LioniX International will use semiconductor microfabrication techniques to manufacture the thermally addressable silicon array, capable of independent thermal control of multiple reaction sites. Evonetix will use this array to control a synergistic synthesis chemistry, optimised to have reaction rates that are highly dependent on temperature, at each of the 10,000 miniaturised reaction sites, allowing for massive parallelism in the DNA synthesis process and therefore a very high throughput.
Dr Matthew Hayes, Chief Technology Officer at Evonetix, said: “We are excited to be working with LioniX International to develop our silicon array that will be a crucial enabler of Evonetix’s revolutionary DNA synthesis technology. Most existing technologies physically isolate the different oligonucleotides during synthesis in a well. In contrast, our array operates in a continuous flow of liquid with virtual wells made by independently controlled temperature islands. The extremely low effective volume of these virtual wells minimises reagent consumption and therefore cost, whilst the flexibility afforded by the lack of physical boundaries enables innovative synthesis and assembly processes, which are ultimately the key to our ability to synthesise long DNA fragments.”

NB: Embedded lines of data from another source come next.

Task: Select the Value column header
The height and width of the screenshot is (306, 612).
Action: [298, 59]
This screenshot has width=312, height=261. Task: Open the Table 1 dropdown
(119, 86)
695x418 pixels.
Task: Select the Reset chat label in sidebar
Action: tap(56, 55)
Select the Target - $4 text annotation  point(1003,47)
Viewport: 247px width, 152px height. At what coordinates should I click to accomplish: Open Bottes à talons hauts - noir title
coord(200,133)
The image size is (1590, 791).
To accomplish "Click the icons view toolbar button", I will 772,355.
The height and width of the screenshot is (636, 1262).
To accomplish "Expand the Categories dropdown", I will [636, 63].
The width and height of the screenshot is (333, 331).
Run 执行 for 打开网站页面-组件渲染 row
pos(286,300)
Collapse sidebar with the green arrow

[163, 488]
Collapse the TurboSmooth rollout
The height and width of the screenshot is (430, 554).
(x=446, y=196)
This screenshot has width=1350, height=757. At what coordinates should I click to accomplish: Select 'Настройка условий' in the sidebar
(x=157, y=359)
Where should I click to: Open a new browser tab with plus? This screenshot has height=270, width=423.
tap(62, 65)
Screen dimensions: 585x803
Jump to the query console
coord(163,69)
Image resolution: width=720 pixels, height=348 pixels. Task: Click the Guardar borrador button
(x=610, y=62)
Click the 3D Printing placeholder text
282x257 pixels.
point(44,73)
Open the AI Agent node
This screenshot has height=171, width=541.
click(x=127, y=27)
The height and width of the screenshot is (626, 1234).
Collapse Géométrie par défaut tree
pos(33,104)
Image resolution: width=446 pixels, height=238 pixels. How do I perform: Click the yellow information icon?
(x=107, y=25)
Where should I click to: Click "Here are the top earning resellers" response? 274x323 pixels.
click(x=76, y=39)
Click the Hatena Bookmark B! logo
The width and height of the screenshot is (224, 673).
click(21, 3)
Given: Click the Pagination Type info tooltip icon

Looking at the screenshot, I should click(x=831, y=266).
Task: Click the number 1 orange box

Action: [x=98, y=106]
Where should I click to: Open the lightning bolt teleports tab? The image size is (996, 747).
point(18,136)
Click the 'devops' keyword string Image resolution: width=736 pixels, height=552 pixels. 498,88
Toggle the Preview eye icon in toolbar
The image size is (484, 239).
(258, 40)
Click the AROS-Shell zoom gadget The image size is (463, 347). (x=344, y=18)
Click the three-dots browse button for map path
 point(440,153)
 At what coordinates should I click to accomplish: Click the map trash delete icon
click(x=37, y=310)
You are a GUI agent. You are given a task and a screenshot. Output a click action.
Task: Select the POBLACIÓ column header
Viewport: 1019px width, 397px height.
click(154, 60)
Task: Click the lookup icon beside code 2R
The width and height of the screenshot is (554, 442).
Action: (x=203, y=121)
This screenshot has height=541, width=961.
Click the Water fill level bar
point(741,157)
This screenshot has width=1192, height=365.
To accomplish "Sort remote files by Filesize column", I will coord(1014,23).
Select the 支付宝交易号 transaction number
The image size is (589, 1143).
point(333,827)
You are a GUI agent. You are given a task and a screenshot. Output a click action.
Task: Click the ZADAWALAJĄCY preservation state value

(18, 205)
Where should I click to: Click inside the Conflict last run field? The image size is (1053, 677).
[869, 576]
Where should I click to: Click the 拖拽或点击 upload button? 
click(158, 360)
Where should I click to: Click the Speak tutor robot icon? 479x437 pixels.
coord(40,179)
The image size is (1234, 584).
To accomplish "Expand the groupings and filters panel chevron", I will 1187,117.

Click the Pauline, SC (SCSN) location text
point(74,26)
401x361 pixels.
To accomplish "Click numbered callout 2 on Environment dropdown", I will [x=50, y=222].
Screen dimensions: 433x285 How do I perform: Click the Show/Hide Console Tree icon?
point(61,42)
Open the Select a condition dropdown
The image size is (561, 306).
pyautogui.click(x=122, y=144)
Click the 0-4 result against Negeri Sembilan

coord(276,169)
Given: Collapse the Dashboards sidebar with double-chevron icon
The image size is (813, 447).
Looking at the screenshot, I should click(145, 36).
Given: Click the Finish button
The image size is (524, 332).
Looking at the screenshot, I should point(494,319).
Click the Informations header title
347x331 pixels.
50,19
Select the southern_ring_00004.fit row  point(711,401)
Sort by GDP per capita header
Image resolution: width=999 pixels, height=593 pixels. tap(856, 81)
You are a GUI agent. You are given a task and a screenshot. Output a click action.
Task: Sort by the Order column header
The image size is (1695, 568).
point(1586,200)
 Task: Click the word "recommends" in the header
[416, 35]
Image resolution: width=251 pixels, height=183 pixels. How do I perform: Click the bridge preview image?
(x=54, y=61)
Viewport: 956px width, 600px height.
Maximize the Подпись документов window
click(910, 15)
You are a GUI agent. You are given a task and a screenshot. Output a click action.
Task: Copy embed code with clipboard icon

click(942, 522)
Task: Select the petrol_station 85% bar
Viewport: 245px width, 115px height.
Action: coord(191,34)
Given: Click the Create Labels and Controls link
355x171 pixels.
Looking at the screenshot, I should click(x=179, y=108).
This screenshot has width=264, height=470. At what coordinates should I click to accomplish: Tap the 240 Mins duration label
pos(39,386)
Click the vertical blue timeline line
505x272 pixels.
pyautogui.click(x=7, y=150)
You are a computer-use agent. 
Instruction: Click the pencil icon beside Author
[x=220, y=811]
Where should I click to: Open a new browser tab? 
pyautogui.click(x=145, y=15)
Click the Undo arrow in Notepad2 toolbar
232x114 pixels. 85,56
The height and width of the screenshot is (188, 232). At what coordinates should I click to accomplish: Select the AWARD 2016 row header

Bi-directional heat control will ensure a continuous flow of heat within the liquid and deliver the steep temperature gradients that localise the virtual wells. This will be provided via the use of resistive heaters that pump heat into the liquid and a cooled substrate that removes heat through a thermal insulator with controlled thermal resistance.
Dr Andrew Ferguson, Head of Physics at Evonetix, said: “The key innovation in this approach is the realisation of a thermal insulator that provides a controlled, anisotropic thermal resistance. We have engineered a novel structured material that achieves this and can be manufactured by LioniX International using a modified MEMs process.”
Albert Prak, Group Leader MEMs at LioniX International, said: “We’re delighted to be working with Evonetix to develop this technology and have been able to use our MEMs and microfluidic processing expertise to realise a demanding and innovative design. We have been able to assist Evonetix with both process design and prototype manufacture.”